Eastown Theatre
- Interactive map of Eastown Theatre
- Address: 8041 Harper Avenue Detroit, Michigan United States
- Coordinates: 42°23′17.598″N 83°1′15.772″W﻿ / ﻿42.38822167°N 83.02104778°W
- Capacity: 2,500

Construction
- Opened: October 1, 1931; 94 years ago
- Closed: 1967 (as a movie theater) 2004
- Reopened: May 29, 1969; 57 years ago
- Demolished: November 2015

= Eastown Theatre =

Eastown Theatre was a 2,500-seat theater located at 8041 Harper on the east side of Detroit, Michigan. Opening in 1931, it operated as a movie theater until being converted into a rock music venue in 1967. Performers included Alice Cooper, Emerson, Lake and Palmer, Faces, Fleetwood Mac, Grateful Dead, twice in 1971 with the New Riders of the Purple Sage, Steppenwolf, Cream, Pink Floyd, the Amboy Dukes and Yes.
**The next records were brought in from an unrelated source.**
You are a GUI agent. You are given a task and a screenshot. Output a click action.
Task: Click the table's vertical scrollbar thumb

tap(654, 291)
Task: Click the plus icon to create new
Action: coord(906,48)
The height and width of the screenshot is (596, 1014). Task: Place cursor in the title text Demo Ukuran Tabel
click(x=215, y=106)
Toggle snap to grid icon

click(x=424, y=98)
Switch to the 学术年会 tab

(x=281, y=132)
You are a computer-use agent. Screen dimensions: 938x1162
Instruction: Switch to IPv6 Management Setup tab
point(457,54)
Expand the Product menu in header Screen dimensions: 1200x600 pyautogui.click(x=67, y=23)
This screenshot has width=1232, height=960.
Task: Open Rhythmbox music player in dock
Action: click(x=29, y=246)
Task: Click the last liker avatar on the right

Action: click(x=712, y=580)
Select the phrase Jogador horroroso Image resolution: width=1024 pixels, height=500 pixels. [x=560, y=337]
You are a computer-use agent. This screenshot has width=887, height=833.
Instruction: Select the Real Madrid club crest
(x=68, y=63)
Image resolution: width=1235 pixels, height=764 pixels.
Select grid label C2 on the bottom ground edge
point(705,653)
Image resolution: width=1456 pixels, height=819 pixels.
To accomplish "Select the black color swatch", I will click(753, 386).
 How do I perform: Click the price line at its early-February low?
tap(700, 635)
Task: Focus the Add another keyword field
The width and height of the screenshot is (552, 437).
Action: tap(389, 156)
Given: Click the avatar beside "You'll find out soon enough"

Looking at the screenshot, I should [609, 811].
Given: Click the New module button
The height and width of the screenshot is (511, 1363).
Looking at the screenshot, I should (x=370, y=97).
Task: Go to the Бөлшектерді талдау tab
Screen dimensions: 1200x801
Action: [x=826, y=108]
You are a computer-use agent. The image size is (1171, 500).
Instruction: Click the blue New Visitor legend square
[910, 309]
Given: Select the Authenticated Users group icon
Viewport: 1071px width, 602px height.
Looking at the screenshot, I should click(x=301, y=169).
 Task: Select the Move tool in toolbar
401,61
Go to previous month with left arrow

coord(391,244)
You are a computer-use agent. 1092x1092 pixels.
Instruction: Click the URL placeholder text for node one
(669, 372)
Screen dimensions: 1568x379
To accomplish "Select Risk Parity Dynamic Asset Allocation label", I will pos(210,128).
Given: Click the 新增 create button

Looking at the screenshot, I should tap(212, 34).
Alice Cooper said in 1997 that the Eastown was "the best audience in the world. And I'm not saying that just because you're writing it down. Any other city, people went home from work to put on their Levis and black leather jackets for a concert. In Detroit they came from work like that. The Eastown — those were pure rock 'n' roll times."

The building later became home to an adult movie theatre, Detroit Center for the Performing Arts, and then a church before being abandoned in 2004. In the late 1990s the building became a site for raves, before being taken over by a church group. The theater was put up for sale in 2004, reduced in price in 2009, and later abandoned. A fire in 2010 destroyed most of the building, and an emergency demolition order was put on the building in 2015. It was eventually demolished in November 2015.